She couldn’t help but notice the floor in front of Drusilla was wet.

Freshly scrubbed.

“Greetings, Acolyte.”

Mia swallowed. “Revered Mother.”

“This is your final trial before initiation. Are you prepared?”

“I suppose that depends what it is.”

“A simple thing. A moment and it is done. We have honed you to an edge so fine you could cut the sunslight in six. But before we induct you into the deeper mysteries, first we must see what beats at the heart of you.”

Mia thought back to that torture cell in Godsgrave. The “confessors” who’d beaten her, burned her, near drowned her in Lord Cassius’s test of loyalty. She’d not shattered then. She’d not shatter now.

“Iron or glass,” Mia said.

“Precisely.”

“Haven’t we already answered that question?”

“You have proven your loyalty, true. But you will face death in all her colors if you serve as the Mother’s Blade. Your own death is only one. This is another.”

Mia heard scuffing footsteps in the shadows. She saw two Hands swathed in black, dragging a struggling figure between them. A boy. Barely in his teens. Wide eyes. Cheeks stained with tears. Bound and gagged. The Hands dragged him to the center of the light, forced him to his knees in front of Mia.

The girl looked at the Revered Mother. That sweet matronly smile. Those old, gentle eyes, creased at the edges.

“Kill this boy,” the old woman said.

Three words. One ton apiece.

All the world fell still. The dark pressing in around her. The weight settling on her shoulders and pushing her down. Hard to breathe. Hard to see.

“What?” she managed.

“The time may come when you are asked to end an innocent in service to this congregation,” Drusilla said. “A child. A wife. A man who has lived both good and well. Not for you to question why. Or who. Or what. Yours is only to serve.”

Mia looked into the boy’s eyes. Wide with terror.

“Each death we bring is a prayer,” Drusilla said. “Each kill, an offering to She Who Is All and Nothing. Our Lady of Blessed Murder. Mother, Maid, and Matriarch. She has placed Her mark on you, Mia Corvere. You are Her servant. Her disciple. Perhaps, even, Her chosen.”

The old woman held out a dagger in her open palm. Searched Mia’s eyes.

“And if you cut this boy’s throat, you will be her Blade.”

It lasted forever. It lasted a moment. The girl stood there in that stained, blood-red light. Mind racing. Heart pounding. Questions swirling in her mind, never spoken.

She already knew the answers.

“Who is he?”

“No one.”

“What did he do?”

“Nothing.”

“Why should I kill him?”

“Because we tell you to.”

“But—”

“Iron or glass, Mia Corvere?”

She took the dagger from Drusilla’s hand. Tested the edge. Thinking perhaps it might be spring-loaded, that this was just another deception, that all she need do was show the will, and all would be well. But the dagger was sharp enough to draw blood on her fingertip. The blade solid as any she’d held.
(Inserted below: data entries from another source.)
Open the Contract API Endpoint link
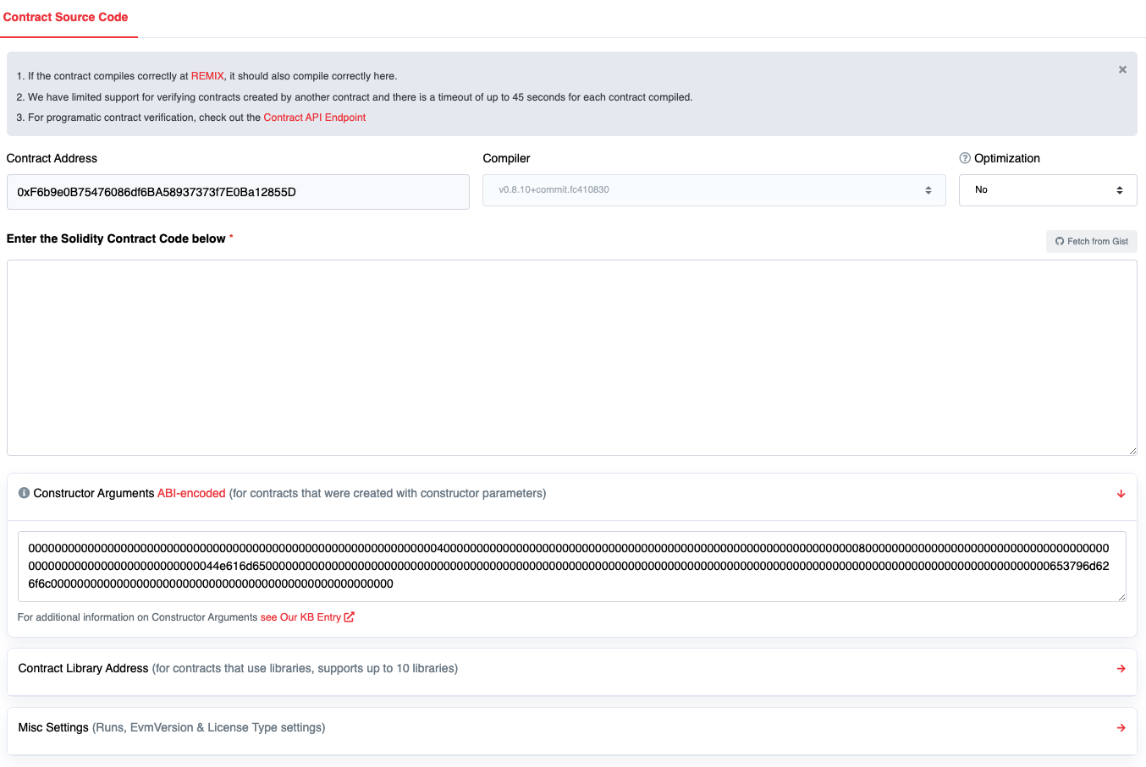[x=314, y=118]
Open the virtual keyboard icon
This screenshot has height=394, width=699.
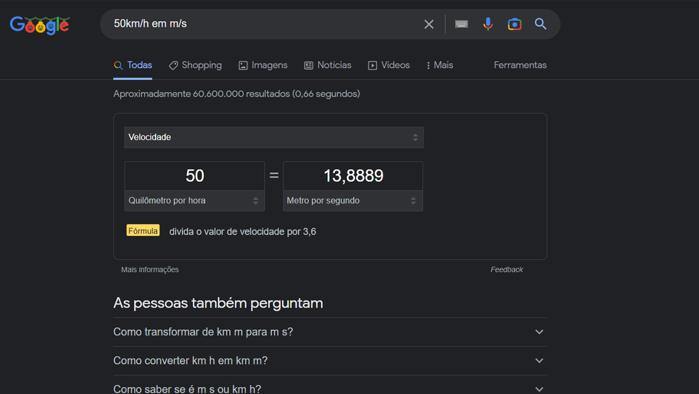pyautogui.click(x=461, y=24)
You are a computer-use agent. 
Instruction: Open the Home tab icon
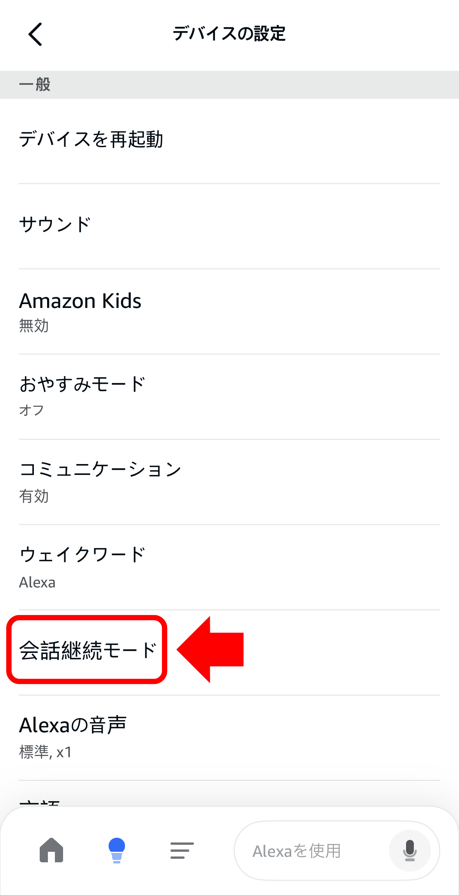click(x=51, y=850)
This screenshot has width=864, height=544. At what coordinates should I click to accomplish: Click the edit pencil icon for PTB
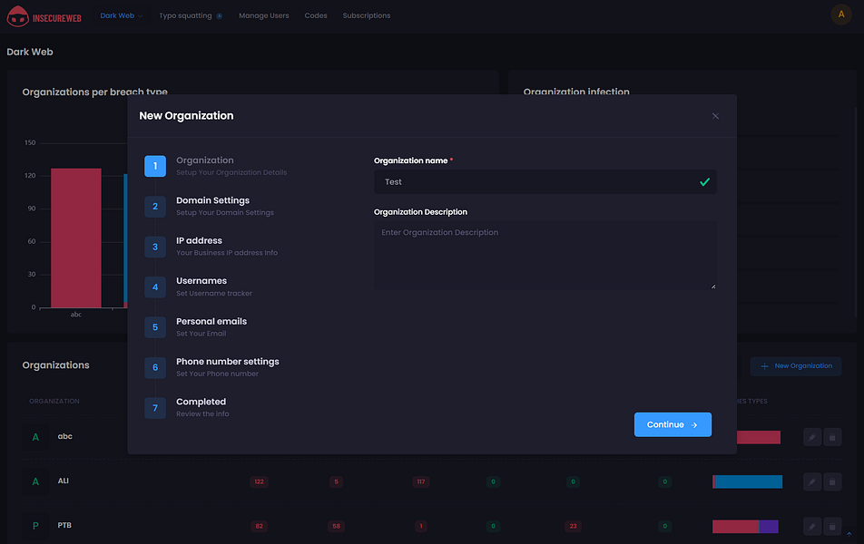click(x=812, y=526)
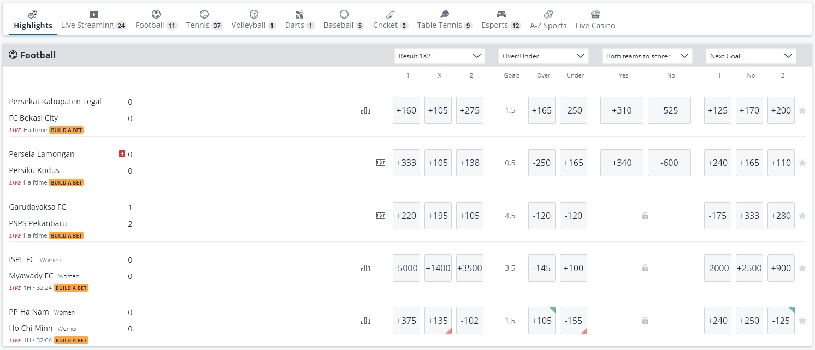
Task: Click the Esports controller icon
Action: (x=501, y=14)
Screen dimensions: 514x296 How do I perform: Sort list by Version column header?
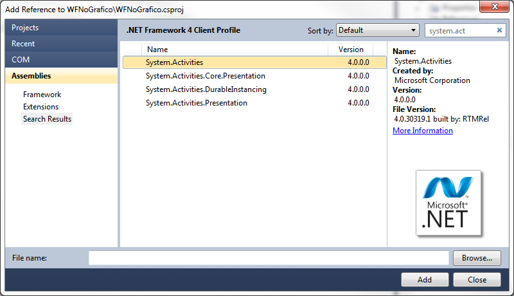(350, 49)
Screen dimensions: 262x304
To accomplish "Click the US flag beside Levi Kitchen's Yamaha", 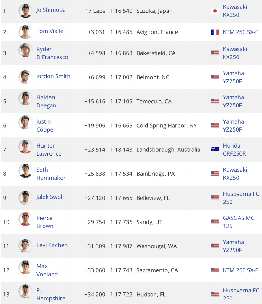I will 215,246.
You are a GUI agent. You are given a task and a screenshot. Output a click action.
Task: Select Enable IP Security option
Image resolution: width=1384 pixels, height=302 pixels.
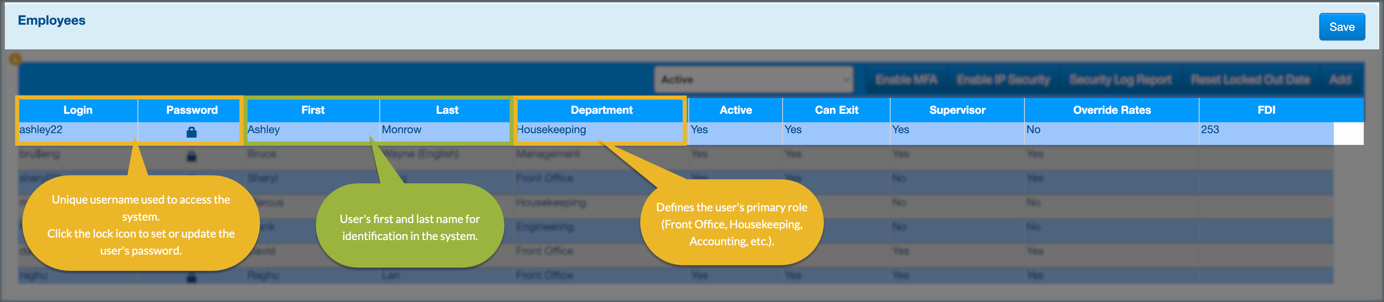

If she put it in this boy’s chest, sure and certain, she was putting him in his grave.

“The wolf does not pity the lamb,” Drusilla said. “The storm begs no forgiveness of the drowned.”

The girl looked to the wet stone at her feet. Knowing exactly what had been washed away in the moments before she entered the room. Knowing Tric hadn’t quavered. Hadn’t shattered.
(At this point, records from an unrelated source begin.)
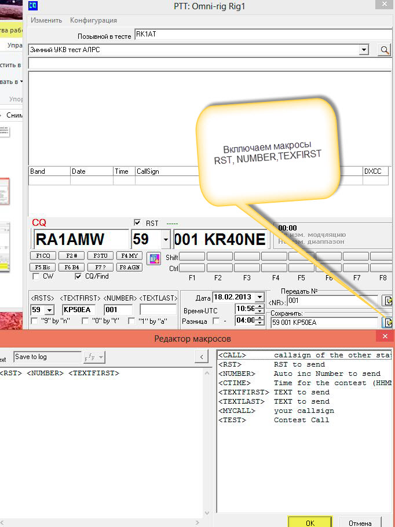This screenshot has width=395, height=527.
Task: Open the date picker dropdown
Action: (x=259, y=298)
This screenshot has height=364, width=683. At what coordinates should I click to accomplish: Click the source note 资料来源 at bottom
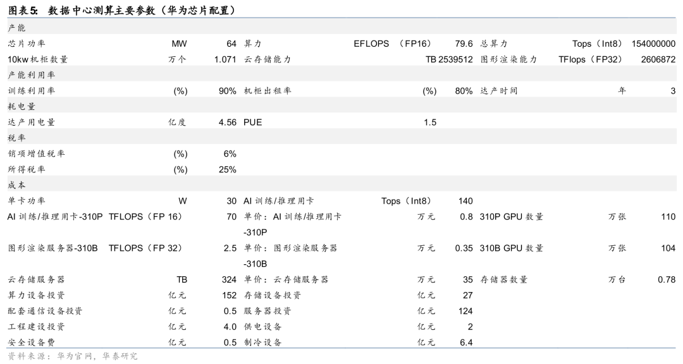[72, 356]
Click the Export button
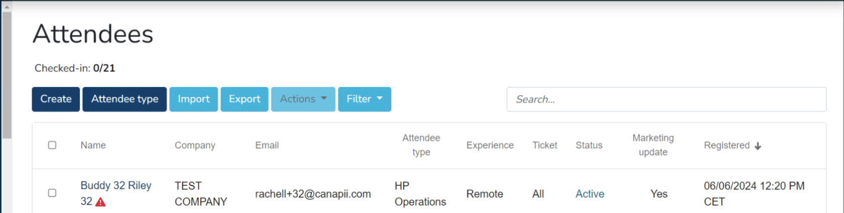 tap(244, 99)
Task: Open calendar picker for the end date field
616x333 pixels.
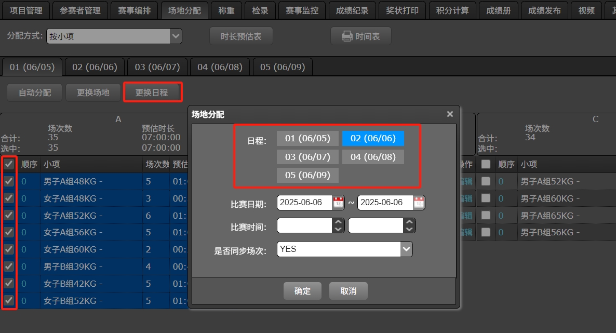Action: coord(419,203)
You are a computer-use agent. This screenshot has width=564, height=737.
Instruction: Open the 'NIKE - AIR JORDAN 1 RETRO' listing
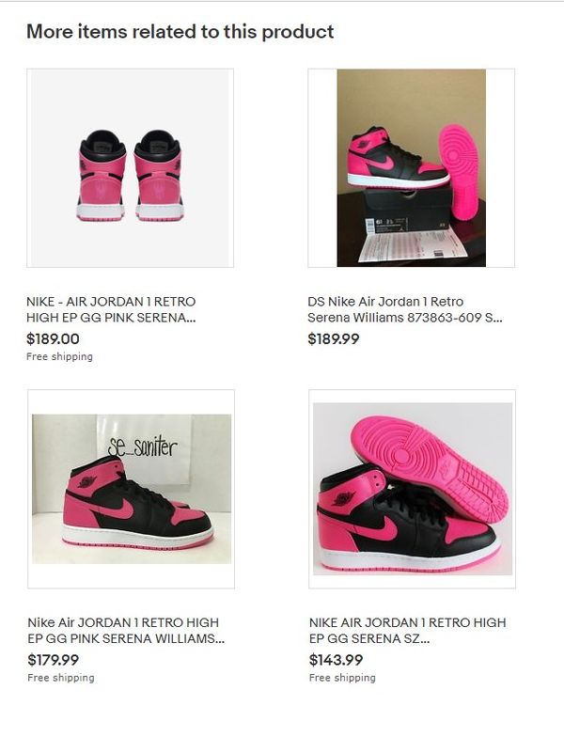(111, 309)
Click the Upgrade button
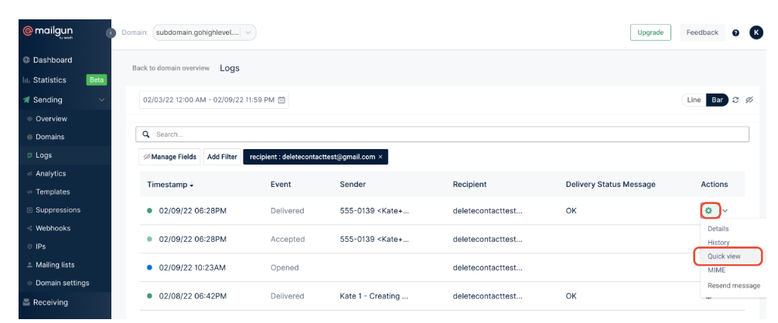 [x=650, y=32]
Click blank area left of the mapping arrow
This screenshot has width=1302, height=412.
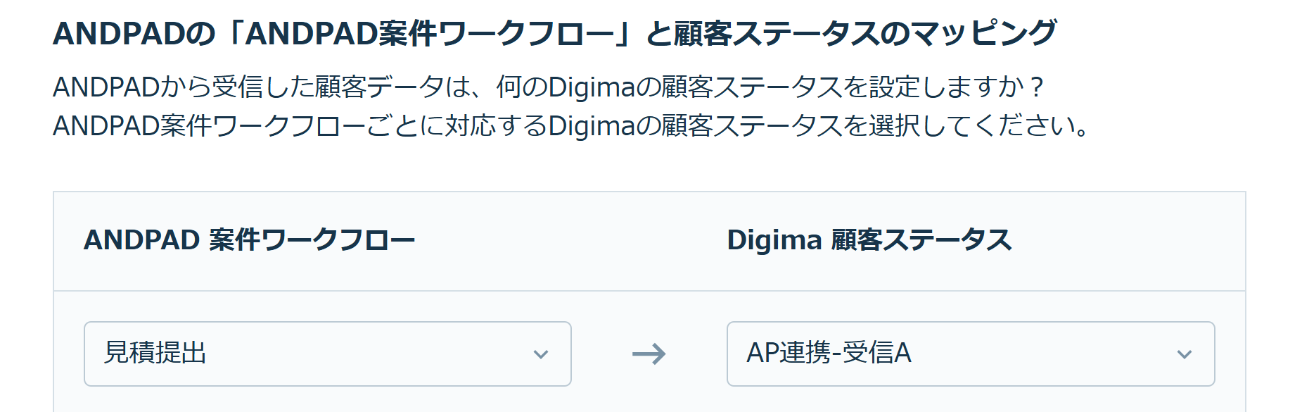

“We are killers one,” Mia whispered. “Killers all.”

This was it. All the years. All the miles. All the sleepless nevernights and endless turns. This was the path she’d set her feet on. They’d hung her father. Tore her from her mother’s arms, killed her baby brother. Her house, her familia, her world destroyed.
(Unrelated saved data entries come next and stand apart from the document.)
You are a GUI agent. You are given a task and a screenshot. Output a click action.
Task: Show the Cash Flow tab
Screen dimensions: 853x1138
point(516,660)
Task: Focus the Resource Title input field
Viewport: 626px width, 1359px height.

But was it reason enough? To murder this nameless boy?

In ending him, she ensured her place here. She’d become the Blade to pierce Duomo’s heart, slip into Remus’s guts, slit Scaeva’s throat ear to ear. They deserved to die, Daughters knew. Die a thousand times over. Screaming. Begging. Weeping.

But the boy was weeping too. Ropes of snot streaking his lip. Mia looked down at him and he moaned behind the gag. Shaking his head. She could see the words in his eyes.

Please.

Please, no.

She glanced at Mother Drusilla. Gentle smile. Soft eyes. Wet stone at her feet. And she searched herself for a reason to kill this boy. Someone’s brother. Someone’s son. Barely older than she. Digging deep, through the muck and the blood. The tatters of the morality she’d cast aside when she set her feet upon this road, paved with the best of intentions. Diamo’s screams as he died, echoing inside her head. The countless men and women she’d slaughtered inside the Philosopher’s Stone. The Luminatii she’d butchered on the steps of the Basilica Grande.

I am steel, she told herself.

All this had taken a second. A moment beneath the Revered Mother’s cool gaze. And in the next moment, Mia was kneeling before the boy. Placing the blade at his throat. Heart drumming against her ribs. Speaking the words a believer might.

I am steel.

“Hear me, Niah,” she whispered. “Hear me, Mother. This flesh your feast. This blood your wine. This life, this end, my gift to you. Hold him close.”

The old woman smiled.

The boy whimpered.

Mia took a deep, shuddering breath. Naev’s warning echoing in her head. And to her horror, she finally understood. Finally heard it. Just as she’d heard it above the forum on the battlements where her father hung.

Music.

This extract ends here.